Le Comité national de l’ICOMOS au Liban a lancé une deuxième alerte urgente à la suite des frappes du 7 juin 2026 à l’entrée de la Cité antique de Tyr, site inscrit au patrimoine mondial de l’UNESCO et récemment placé sous protection renforcée en vertu du deuxième protocole à la Convention de La Haye de 1954.
L’ICOMOS condamne fermement ces attaques contre un bien du patrimoine mondial et rappelle que les biens culturels, en particulier lorsqu’ils bénéficient d’une protection renforcée, ne doivent pas faire l’objet d’attaques ni être utilisés à des fins militaires.
Selon l’ICOMOS Liban, les frappes ont endommagé l’enceinte d’entrée, les bâtiments administratifs et les entrepôts archéologiques du bien du patrimoine mondial. L’étendue totale des dommages causés au tissu archéologique ne peut pas encore être évaluée en raison de la situation sécuritaire, mais des dommages directs ont été confirmés.

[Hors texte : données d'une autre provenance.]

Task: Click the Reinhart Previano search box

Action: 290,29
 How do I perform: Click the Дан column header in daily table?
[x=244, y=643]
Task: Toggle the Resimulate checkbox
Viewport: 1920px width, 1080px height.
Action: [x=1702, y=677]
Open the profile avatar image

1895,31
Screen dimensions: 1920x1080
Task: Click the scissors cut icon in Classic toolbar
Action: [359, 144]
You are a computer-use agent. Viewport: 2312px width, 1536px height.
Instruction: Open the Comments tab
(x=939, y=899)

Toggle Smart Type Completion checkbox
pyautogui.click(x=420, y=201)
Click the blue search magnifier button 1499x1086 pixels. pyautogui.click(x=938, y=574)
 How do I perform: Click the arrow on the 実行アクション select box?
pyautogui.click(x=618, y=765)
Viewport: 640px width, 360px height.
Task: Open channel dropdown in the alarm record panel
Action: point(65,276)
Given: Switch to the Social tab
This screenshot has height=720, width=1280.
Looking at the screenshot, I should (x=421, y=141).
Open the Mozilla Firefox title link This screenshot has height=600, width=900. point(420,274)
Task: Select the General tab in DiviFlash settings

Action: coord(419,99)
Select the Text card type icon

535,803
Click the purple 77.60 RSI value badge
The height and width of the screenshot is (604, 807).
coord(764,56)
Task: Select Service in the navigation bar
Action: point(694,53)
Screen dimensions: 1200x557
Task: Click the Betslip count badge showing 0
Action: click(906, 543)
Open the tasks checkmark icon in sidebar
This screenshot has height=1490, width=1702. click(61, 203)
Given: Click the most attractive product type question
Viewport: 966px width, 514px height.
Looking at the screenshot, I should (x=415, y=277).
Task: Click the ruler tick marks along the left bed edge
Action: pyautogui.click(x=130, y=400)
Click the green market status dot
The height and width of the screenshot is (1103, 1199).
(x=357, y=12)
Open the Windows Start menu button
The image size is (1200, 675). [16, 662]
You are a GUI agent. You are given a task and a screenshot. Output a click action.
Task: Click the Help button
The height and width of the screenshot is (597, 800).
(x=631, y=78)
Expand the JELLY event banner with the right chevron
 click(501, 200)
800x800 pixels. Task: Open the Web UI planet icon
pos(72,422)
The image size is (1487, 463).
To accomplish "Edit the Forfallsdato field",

Cet incident fait suite à des alertes antérieures concernant l’ordre d’évacuation massive qui aurait été donné dans le district de Tyr et les frappes qui ont suivi près des ruines antiques le 27 mai 2026, ainsi qu’aux situations extrêmement préoccupantes sur d’autres sites bénéficiant d’une protection renforcée, tels que la citadelle de Chama’ et le château de Beaufort.
L’ICOMOS, en collaboration avec l’ICOMOS Liban, reste à la disposition de l’UNESCO, de la Direction générale des antiquités du Liban et de toutes les autorités compétentes pour toute documentation d’urgence, évaluation des dommages et mesures de sauvegarde concernant la ville antique de Tyr et les autres sites du patrimoine culturel libanais actuellement menacés.